» **What the exercise asks**
Copy the entries below without any changes, from the line containing "coordinates (1060, 376)." through the line containing "circle is located at coordinates (678, 374).", including both of those lines.

» **Entries provided**
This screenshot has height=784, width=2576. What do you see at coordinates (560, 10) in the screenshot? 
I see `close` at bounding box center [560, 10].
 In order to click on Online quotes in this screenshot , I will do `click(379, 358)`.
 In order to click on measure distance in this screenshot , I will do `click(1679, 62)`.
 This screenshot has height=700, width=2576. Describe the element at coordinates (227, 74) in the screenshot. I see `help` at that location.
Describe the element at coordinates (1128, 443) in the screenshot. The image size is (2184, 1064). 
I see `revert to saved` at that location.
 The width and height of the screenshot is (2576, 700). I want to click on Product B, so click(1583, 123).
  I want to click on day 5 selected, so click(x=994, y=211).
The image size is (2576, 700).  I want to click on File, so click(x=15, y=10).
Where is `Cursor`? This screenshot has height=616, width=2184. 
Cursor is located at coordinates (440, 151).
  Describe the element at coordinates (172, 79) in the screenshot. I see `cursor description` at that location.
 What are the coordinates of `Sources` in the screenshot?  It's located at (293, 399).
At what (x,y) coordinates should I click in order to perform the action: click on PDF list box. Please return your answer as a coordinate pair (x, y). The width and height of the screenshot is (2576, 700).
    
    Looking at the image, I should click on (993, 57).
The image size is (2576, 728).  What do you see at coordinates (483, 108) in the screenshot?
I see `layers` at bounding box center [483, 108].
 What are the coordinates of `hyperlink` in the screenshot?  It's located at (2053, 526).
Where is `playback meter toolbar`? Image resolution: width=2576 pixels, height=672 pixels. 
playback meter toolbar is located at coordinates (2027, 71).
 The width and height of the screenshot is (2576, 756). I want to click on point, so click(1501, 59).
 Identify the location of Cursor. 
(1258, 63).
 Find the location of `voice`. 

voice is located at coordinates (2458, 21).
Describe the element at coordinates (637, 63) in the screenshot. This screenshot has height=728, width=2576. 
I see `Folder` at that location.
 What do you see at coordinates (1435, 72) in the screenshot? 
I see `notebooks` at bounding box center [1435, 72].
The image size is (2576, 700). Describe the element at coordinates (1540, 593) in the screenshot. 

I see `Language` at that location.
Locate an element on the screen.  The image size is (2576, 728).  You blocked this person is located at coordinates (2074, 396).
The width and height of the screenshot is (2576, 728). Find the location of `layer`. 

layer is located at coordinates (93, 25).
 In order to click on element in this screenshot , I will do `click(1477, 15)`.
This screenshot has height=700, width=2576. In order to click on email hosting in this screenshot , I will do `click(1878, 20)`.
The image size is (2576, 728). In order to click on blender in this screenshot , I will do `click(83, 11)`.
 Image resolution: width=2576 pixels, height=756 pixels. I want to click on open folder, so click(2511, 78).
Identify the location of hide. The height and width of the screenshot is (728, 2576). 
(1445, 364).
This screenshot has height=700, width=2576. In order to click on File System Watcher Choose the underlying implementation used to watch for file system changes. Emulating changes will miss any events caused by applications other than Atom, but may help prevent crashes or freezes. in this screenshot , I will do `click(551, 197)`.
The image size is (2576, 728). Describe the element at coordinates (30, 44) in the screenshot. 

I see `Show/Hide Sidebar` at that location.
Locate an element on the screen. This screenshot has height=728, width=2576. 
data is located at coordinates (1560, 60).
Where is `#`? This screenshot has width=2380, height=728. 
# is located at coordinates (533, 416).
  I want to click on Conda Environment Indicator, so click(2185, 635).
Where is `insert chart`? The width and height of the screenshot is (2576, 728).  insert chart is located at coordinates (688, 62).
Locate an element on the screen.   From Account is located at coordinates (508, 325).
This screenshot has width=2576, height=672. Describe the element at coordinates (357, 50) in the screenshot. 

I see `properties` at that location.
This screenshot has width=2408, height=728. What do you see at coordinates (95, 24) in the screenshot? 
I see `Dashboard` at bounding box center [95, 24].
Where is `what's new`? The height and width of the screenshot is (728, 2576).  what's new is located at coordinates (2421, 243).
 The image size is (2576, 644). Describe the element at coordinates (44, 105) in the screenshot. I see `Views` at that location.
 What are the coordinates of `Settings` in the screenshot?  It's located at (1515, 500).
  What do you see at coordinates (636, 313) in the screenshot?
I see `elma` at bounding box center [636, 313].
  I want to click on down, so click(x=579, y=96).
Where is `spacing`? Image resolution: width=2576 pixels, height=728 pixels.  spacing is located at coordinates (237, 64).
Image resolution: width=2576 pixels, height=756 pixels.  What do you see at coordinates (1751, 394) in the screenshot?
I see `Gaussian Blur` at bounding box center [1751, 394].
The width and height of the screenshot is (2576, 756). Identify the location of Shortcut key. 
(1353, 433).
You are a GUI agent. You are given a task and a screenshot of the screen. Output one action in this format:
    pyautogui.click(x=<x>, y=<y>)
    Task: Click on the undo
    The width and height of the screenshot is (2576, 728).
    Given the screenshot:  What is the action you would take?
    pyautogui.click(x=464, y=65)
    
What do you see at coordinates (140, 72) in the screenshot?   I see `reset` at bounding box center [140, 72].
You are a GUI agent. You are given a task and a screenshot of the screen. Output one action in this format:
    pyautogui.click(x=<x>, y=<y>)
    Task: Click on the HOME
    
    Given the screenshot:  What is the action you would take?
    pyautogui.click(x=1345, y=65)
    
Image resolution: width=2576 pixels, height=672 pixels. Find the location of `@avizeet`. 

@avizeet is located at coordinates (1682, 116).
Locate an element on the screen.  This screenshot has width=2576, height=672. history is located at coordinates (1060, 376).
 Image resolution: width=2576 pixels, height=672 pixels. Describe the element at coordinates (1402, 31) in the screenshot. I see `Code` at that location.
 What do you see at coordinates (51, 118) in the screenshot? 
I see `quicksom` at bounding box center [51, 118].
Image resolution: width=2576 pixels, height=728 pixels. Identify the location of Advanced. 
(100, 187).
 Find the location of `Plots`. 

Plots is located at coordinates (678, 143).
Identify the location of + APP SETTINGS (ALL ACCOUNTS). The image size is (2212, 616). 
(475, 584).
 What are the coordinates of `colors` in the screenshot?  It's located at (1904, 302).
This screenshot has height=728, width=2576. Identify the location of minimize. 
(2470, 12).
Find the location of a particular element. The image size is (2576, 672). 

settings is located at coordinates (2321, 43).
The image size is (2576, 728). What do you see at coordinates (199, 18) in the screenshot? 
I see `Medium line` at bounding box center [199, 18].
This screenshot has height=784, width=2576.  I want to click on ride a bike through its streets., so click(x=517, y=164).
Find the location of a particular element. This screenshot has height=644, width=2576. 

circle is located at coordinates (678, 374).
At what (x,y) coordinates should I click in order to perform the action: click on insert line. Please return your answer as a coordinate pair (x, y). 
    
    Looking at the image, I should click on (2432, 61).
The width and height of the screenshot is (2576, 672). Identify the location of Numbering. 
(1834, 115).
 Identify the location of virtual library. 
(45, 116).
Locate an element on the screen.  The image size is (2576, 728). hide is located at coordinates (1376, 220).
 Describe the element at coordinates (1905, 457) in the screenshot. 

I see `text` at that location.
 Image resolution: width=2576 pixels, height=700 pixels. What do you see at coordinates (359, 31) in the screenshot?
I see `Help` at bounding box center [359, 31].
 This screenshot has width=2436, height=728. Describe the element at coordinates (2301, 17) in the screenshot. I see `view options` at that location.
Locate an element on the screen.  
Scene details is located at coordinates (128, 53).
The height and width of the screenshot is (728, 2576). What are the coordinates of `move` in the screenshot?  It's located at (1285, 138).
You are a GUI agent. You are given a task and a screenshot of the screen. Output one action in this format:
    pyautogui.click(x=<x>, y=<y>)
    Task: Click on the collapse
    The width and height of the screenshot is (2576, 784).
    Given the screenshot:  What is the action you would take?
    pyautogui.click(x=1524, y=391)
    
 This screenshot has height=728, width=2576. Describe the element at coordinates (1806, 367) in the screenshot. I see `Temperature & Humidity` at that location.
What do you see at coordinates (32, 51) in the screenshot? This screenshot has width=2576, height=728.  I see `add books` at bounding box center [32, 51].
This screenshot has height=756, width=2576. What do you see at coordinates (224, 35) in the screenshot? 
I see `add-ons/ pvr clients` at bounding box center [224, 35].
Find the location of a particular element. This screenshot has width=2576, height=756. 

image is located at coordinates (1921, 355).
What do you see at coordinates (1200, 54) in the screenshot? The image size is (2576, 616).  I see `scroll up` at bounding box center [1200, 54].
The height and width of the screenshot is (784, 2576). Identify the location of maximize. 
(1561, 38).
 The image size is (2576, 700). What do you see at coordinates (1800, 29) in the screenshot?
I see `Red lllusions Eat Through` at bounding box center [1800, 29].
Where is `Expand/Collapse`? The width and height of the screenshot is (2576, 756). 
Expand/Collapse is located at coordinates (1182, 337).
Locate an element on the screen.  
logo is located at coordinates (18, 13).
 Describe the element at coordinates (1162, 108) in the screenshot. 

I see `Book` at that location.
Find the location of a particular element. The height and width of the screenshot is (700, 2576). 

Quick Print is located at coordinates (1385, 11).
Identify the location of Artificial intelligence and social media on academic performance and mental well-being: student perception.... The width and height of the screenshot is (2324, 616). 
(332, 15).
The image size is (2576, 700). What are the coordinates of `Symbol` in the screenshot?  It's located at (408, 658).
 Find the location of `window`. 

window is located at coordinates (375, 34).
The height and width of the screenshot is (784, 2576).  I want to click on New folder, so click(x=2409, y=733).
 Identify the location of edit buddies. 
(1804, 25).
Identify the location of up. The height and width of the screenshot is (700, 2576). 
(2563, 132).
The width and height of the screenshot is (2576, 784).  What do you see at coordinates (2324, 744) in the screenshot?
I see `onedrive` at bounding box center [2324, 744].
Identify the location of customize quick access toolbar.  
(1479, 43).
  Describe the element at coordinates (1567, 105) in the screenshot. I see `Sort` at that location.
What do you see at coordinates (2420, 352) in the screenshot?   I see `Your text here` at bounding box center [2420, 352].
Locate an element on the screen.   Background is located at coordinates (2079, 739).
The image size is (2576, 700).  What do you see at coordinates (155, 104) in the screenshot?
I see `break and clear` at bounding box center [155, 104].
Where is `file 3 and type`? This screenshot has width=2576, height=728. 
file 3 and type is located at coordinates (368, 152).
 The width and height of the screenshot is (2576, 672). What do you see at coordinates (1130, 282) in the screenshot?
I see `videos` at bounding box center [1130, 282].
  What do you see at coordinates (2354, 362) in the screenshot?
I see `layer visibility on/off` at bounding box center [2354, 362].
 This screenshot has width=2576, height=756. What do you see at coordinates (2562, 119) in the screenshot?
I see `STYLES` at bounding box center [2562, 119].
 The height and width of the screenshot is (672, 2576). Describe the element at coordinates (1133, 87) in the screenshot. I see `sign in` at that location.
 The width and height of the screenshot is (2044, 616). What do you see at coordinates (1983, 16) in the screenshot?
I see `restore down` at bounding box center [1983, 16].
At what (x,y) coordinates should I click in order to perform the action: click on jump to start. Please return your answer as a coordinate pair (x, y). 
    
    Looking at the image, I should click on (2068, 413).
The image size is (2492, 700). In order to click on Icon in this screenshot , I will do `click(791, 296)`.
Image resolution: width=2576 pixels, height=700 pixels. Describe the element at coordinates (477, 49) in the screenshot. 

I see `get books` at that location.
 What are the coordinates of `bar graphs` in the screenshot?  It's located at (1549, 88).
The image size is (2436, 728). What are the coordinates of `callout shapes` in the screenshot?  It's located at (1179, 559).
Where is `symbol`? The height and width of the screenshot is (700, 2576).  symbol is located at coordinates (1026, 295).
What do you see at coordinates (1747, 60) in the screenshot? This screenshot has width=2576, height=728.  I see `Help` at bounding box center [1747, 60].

» **Answer for the task**
Locate an element on the screen.  This screenshot has width=2576, height=672. history is located at coordinates (1060, 376).
 Image resolution: width=2576 pixels, height=672 pixels. Describe the element at coordinates (1402, 31) in the screenshot. I see `Code` at that location.
 What do you see at coordinates (51, 118) in the screenshot? 
I see `quicksom` at bounding box center [51, 118].
Image resolution: width=2576 pixels, height=728 pixels. Identify the location of Advanced. 
(100, 187).
 Find the location of `Plots`. 

Plots is located at coordinates (678, 143).
Identify the location of + APP SETTINGS (ALL ACCOUNTS). The image size is (2212, 616). 
(475, 584).
 What are the coordinates of `colors` in the screenshot?  It's located at (1904, 302).
This screenshot has height=728, width=2576. Identify the location of minimize. 
(2470, 12).
Find the location of a particular element. The image size is (2576, 672). 

settings is located at coordinates (2321, 43).
The image size is (2576, 728). What do you see at coordinates (199, 18) in the screenshot? 
I see `Medium line` at bounding box center [199, 18].
This screenshot has height=784, width=2576.  I want to click on ride a bike through its streets., so click(x=517, y=164).
Find the location of a particular element. This screenshot has height=644, width=2576. 

circle is located at coordinates (678, 374).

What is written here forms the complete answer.